Minggu ini, Pengadilan Magistrate Mahlabathini menghukum seorang siswi berusia 16 tahun untuk layanan masyarakat dan konseling selama 12 bulan, karena penyerangan dengan maksud untuk melukai tubuh yang menyedihkan. Insiden itu terekam dalam video dan beredar luas di media sosial pada September tahun lalu.

“Dalam hukum pidana, tergantung pada sifat dan tingkat penindasan, pelaku penindasan dapat menghadapi tuntutan pidana penyerangan dengan maksud untuk melukai tubuh yang menyedihkan; serangan; intimidasi; crimen injuria; dll, ”kata Maphumulo.

Dia mengatakan tuduhan ini dapat dikenakan terhadap murid yang merupakan pelaku intimidasi.

“Dalam hukum perdata, mungkin ada tuntutan ganti rugi terhadap sekolah dan / atau Departemen Pendidikan dan / atau, lebih khusus lagi, pelaku intimidasi.

“Dalam kasus anak-anak, hukum diterapkan dengan cara yang mempertimbangkan fakta bahwa mereka adalah anak-anak – menyadari kemudaan mereka; ketidakdewasaan; ketidakmampuan untuk sepenuhnya menghargai dan memahami keseriusan atau konsekuensi yang mungkin mengalir dari tindakan mereka, ”kata Maphumulo.
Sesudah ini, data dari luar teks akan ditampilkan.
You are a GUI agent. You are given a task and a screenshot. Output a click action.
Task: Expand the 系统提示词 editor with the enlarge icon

Undang-undang membuat perbedaan antara anak-anak di bawah usia 7 tahun (mereka tidak memiliki kapasitas dan tidak dapat dimintai pertanggungjawaban secara hukum atas tindakan mereka); Anak-anak di atas usia 7 tahun dianggap tidak memiliki kapasitas tetapi anggapan ini dapat dibantah – dalam hal ini anak di bawah umur dapat dimintai pertanggungjawaban, katanya.

Dia menambahkan bahwa anak-anak berusia antara 15 dan 18 tahun dapat dimintai pertanggungjawaban secara hukum.
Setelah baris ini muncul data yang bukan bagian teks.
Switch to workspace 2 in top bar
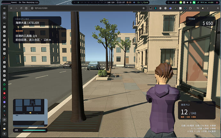pos(78,2)
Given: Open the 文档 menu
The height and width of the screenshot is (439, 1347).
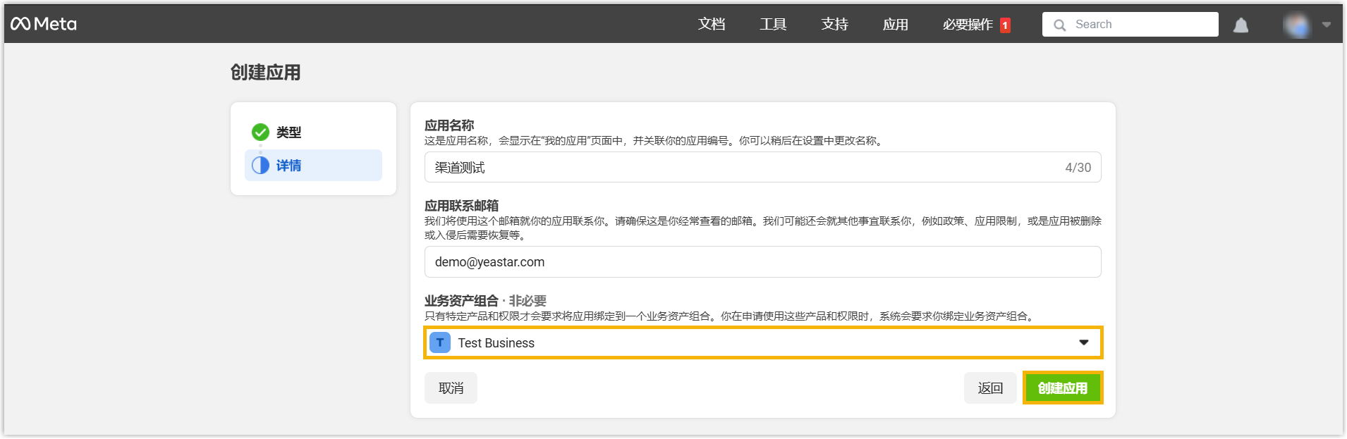Looking at the screenshot, I should [712, 25].
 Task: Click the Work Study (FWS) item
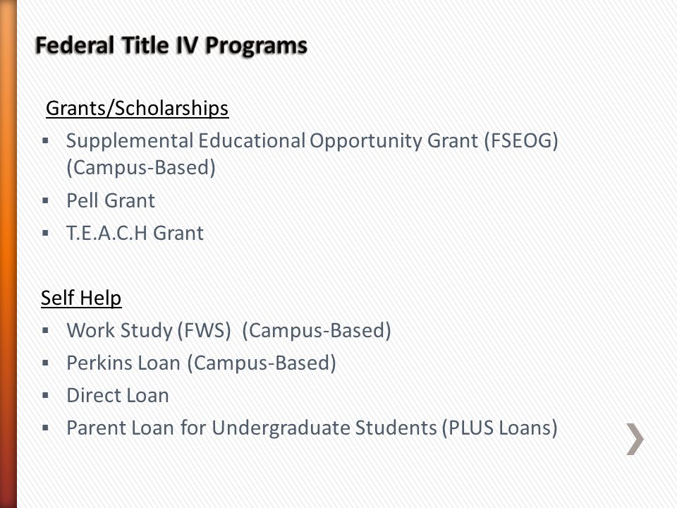(x=228, y=330)
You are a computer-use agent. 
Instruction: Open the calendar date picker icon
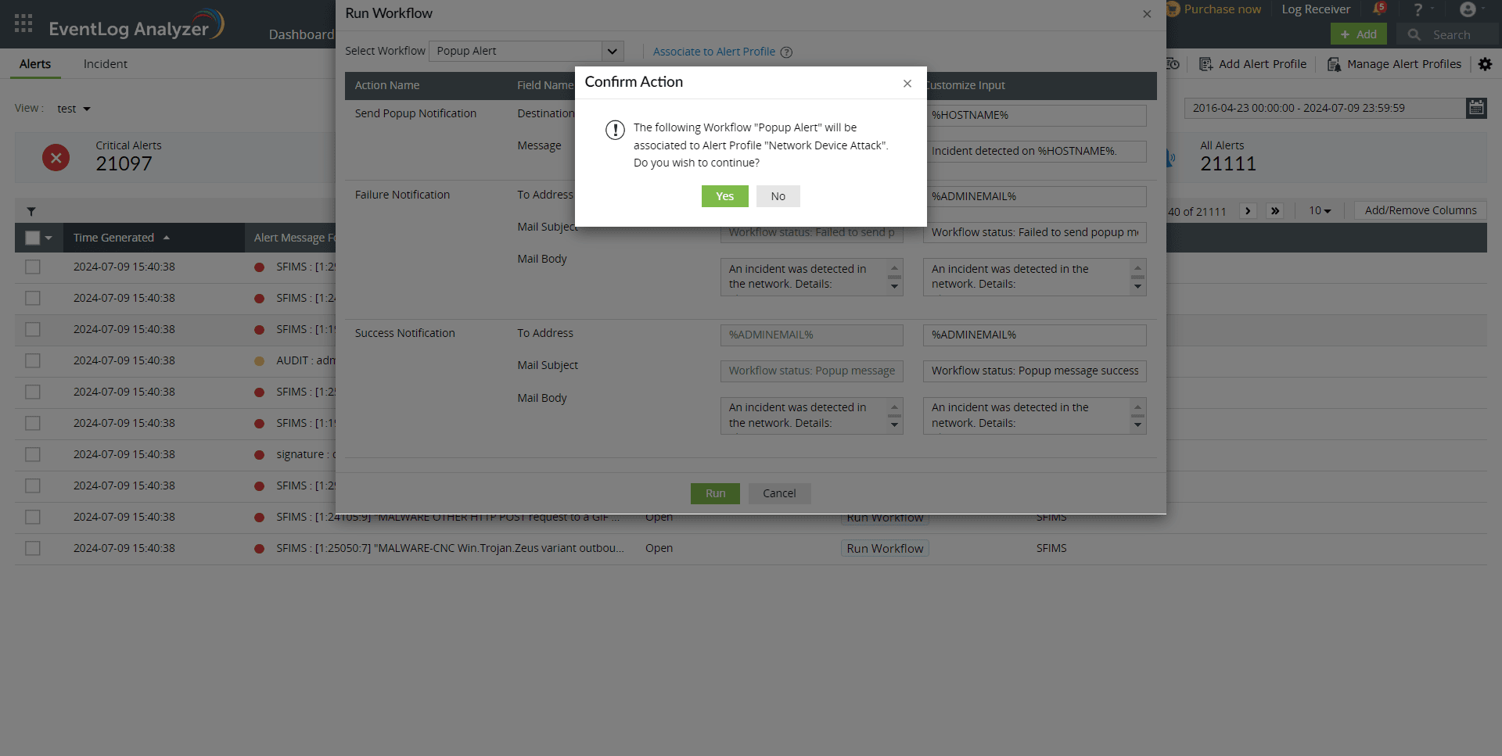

Maphumulo merasa, meski langkah-langkah hukuman yang diterapkan untuk merehabilitasi pelaku, terutama dalam konteks anak-anak, harus ada undang-undang yang sama-sama melindungi korban.
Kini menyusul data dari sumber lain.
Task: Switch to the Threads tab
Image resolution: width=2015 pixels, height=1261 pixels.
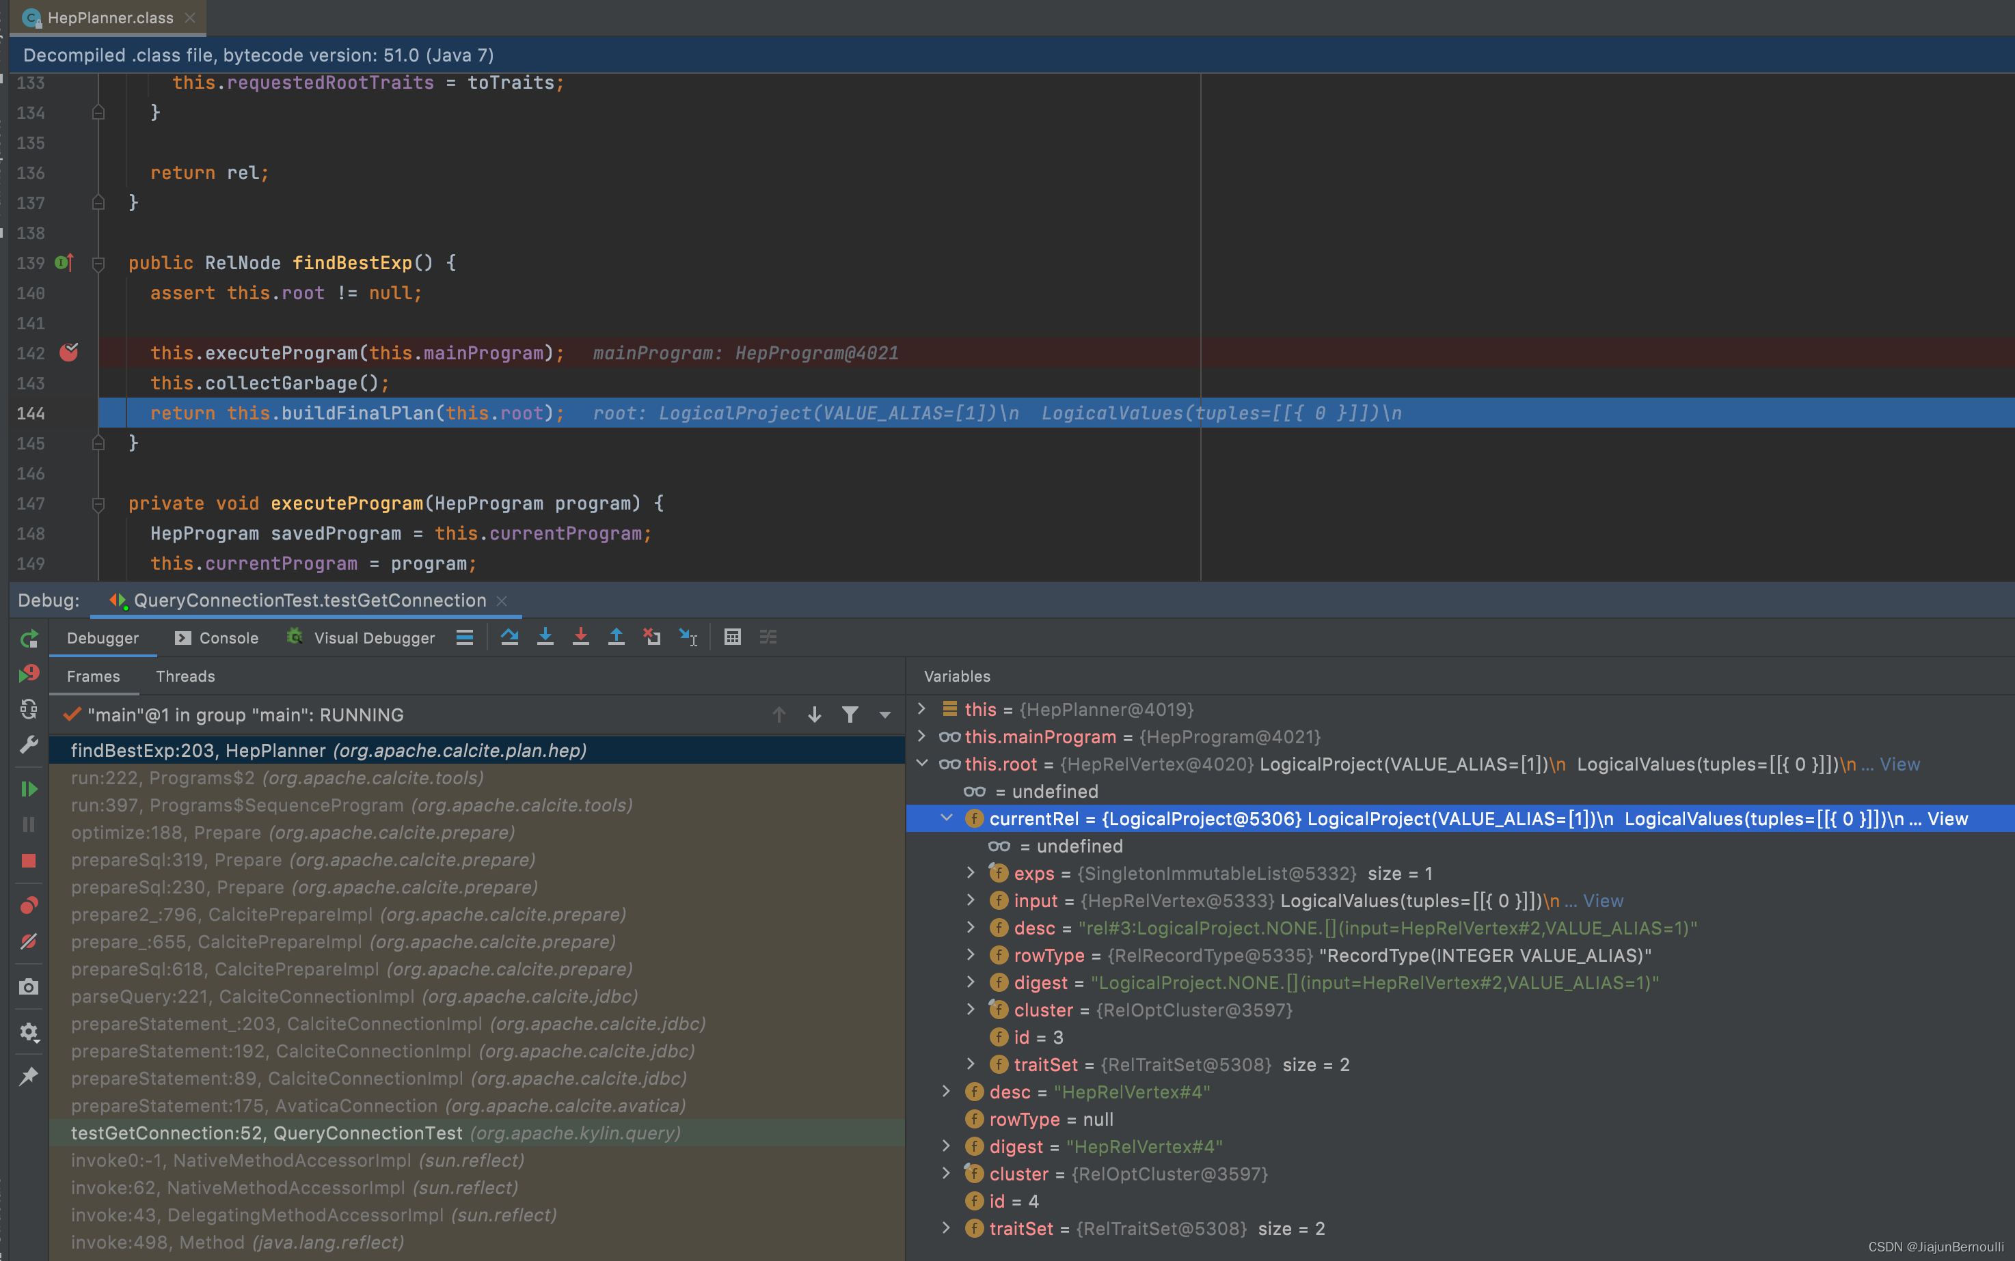Action: pyautogui.click(x=185, y=676)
“Hukuman yang lebih keras mungkin merupakan mekanisme pencegahan. Dengan melakukan itu, Anda menginspirasi kepercayaan publik tentang sistem peradilan kita.

“Meskipun tuntutan perdata itu penting, karena mereka memainkan peran penting dalam menghibur para korban dan memberi mereka kebebasan finansial untuk mencari bantuan profesional, proses penyembuhan mengharuskan para pelaku untuk dimintai pertanggungjawaban dengan cara yang pantas.”

Dia mengatakan fakta unik dari setiap kasus menentukan siapa yang harus bertanggung jawab, dan keberhasilan kasus juga akan terikat pada fakta.

“Dalam beberapa kasus ekstrem, di mana seorang anak di bawah umur meninggal karena bentuk-bentuk penindasan yang ekstrem, keluarga anak di bawah umur mungkin masih mengklaim syok dan trauma emosional, serta kesedihan.

“Jika keadaan memungkinkan, mungkin juga ada klaim atas kerusakan konstitusional.”